Balcon was now the executive producer at this ambitious company, and he gave Hitchcock his choice of film projects, the freedom to develop his films without interference and his choice of collaborators. Hitchcock chose to return to the thriller genre, and to work with Charles Bennett (the author of Blackmail) on an original screenplay that became The Man Who Knew Too Much (1934).
This proved to be the first of several witty, suspense-filled and highly popular thrillers that continued with The 39 Steps, The Secret Agent (1936), Sabotage (1936), Young and Innocent (1937) and The Lady Vanishes. Like Blackmail, these 1930s thrillers often progress from the depiction of private, hidden and repressed impulses to much more public displays of unleashed fear and violence in very public and well known venues (such as the Royal Albert Hall and the London Palladium).
By contrast with Blackmail, though, the 1930s thrillers seem more politically aware and attuned to their times. All except Young and Innocent are centred on espionage, and they convey a strong sense of political complacency, instability and an impending threat from abroad. In reviving this genre, Hitchcock had also found the means of circumventing Britain's strict system of censorship, which insisted that films should be escapist entertainment and not engage with topical or controversial issues.

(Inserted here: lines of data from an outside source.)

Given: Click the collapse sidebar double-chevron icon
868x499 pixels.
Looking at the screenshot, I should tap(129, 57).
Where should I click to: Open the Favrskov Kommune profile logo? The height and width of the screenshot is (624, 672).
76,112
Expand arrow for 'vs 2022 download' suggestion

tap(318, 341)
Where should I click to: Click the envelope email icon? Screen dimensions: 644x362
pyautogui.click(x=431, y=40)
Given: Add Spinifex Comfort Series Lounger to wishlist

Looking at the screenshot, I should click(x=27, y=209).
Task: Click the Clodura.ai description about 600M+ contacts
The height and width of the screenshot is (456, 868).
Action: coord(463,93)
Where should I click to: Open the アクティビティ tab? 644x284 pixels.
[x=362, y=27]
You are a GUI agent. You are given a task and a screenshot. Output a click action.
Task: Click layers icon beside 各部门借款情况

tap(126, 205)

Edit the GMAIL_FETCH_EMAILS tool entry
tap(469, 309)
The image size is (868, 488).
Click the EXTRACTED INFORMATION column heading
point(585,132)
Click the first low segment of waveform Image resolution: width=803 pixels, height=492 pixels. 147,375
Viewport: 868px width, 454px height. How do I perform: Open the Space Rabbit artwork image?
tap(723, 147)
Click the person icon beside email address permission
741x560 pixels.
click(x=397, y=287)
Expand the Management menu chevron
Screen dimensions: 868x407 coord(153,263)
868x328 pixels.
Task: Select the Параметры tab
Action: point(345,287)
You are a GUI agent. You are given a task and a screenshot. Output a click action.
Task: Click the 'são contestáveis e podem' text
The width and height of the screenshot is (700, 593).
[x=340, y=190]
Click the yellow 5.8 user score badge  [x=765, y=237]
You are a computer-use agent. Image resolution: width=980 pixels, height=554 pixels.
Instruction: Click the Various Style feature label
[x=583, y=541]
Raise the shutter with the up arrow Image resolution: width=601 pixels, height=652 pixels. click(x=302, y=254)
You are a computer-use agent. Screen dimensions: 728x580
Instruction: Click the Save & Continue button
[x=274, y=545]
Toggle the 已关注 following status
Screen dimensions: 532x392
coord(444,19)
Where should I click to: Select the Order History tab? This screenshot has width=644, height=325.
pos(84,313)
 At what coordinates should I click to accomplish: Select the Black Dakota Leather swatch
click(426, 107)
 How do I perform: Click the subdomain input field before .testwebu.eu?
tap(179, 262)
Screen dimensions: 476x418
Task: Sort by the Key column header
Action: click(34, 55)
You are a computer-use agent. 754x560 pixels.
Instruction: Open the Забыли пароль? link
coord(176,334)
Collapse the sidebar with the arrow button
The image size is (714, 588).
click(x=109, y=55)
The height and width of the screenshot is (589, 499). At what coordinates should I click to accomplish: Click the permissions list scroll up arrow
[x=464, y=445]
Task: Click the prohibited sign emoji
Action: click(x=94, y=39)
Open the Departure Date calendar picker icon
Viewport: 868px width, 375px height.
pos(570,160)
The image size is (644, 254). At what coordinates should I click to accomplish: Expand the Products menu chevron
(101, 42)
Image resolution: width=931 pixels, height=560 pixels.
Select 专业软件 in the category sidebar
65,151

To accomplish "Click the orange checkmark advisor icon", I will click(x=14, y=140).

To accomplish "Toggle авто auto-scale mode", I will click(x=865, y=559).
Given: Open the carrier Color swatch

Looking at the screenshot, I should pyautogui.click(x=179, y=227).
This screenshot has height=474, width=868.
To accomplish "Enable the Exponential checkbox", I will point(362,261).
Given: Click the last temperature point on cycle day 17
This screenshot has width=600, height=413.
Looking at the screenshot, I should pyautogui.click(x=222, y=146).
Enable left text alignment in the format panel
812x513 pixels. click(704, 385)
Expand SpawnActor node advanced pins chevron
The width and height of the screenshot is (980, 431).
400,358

Many have said that Hitchcock found his true calling with the 1930s thrillers, while for others this concentration on one genre represents a limiting of Hitchcock's talent and interests. Either way, their popularity ensured that he was invited to Hollywood, and in 1939 he took up a contract with the producer David O. Selznick.
This opportunity must have been an irresistible one. In the late 1930s, the British film industry had become mired in a financial crisis, and its difficulties would only intensify with the outbreak of war. It must have been all the more galling, for those eager to criticise him, that he was able to go to Hollywood and yet continue to work on British stories and with largely British casts in films such as Rebecca (1940), Foreign Correspondent (1940) and Suspicion (1941). Yet it is evident that Hitchcock was eager to maintain ties with Britain. He returned in wartime to make two short films for the Ministry of Information, Bon Voyage and Aventure Malgache (both 1944).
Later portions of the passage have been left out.